Jamna - tu poznasz co oznacza prawdziwe błoto górskie © tmxs


Mimo wszystko brnęliśmy dalej, w końcu to pasmo, gdzieś tu w końcu musi być sucho, gdzieś tu w końcu musi być przyczepność! Im dalej w las tym błoto coraz głębsze, na domiar złego zaczęło tęgo lać. Sytuacja była średnio ciekawa - wokół błoto i krzaki, leje, do zmroku coraz bliżej a my siedzimy po środku jak leszcze pod (nomen-omen) krzakiem leszczyny. W tych wspaniałych okolicznościach przyrody podjęliśmy decyzję o powrocie. Próbowaliśmy jeszcze forsować las na przełaj ale to mogło nas wpędzić w jeszcze gorsze tarapaty więc wracaliśmy przez to bagno po własnych śladach. To była kapitulacja, porażka, zebraliśmy tęgie cięgi w nagą rzyć od matki natury. Drugi raz w ciągu 7 dni szlak koloru zielonego daje nam popalić - czyżby jakaś klątwa?

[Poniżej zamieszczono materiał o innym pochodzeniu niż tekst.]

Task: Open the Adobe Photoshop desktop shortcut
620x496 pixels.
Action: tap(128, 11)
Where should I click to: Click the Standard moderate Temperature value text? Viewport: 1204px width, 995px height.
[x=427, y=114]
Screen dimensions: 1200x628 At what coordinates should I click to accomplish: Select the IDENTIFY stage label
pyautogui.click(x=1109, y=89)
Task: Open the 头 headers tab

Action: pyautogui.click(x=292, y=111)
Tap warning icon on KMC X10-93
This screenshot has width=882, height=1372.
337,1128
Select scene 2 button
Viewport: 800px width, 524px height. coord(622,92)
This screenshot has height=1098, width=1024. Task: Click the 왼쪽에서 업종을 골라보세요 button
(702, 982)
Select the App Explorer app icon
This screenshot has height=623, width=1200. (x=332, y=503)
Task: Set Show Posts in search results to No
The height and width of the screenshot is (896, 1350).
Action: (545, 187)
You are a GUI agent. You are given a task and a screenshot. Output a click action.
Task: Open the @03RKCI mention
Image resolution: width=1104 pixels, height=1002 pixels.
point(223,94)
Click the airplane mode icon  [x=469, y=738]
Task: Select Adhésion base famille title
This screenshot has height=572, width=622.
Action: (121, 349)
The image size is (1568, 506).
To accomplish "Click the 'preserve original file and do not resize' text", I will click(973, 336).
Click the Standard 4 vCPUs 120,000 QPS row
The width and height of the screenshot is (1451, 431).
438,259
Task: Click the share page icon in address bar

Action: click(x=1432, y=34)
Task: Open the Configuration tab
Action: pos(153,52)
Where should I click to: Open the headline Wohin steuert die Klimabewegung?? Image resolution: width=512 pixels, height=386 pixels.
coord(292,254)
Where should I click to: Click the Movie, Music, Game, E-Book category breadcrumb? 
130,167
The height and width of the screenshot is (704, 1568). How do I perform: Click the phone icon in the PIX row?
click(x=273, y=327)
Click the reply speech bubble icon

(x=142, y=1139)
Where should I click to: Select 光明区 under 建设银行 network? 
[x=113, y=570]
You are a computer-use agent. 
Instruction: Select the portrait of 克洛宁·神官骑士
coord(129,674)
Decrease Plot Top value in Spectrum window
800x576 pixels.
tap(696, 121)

Jamna - czasem słowo "błoto" to za mało © Kundello


Natężenie bluzgów osiągało w tym syfie potężne rozmiary. Jak już dotarliśmy do stałego lądu, padła jedynie słuszna decyzja by wracać już do Przemyśla asfaltem - nie chcieliśmy się zarzynać jak tydzień temu w Beskidzie. Zielony szlak na Jamną został pozdrowiony środkowym palcem i ruszyliśmy z powrotem do Armałowa. Następnie prawie 11km w dół asfaltem do Makowej - fanem ass-faltu to ja nie jestem ale po mrocznej kampanii w paśmie Jamnej taka jazda była na swój sposób ukojeniem dla nerwów :). Później już powrót asfaltem przez Fredropol do samego Przemyśla, deszcz zlał nas kilka razy ale nawet miło się śmigało. Pokręciliśmy jeszcze trochę po samym mieście w poszukiwaniu myjni by ostatecznie czystymi już rowerami wrócić około godziny 21 do samochodu. Miło kończyć fajną wycieczkę nie będąc konającym i kompletnie dojechanym. Wycieczka się udała, humory dopisywały, kiedyś tam trzeba będzie wrócić ale tym razem pewnie bardziej w stronę Birczy i Krasiczyna.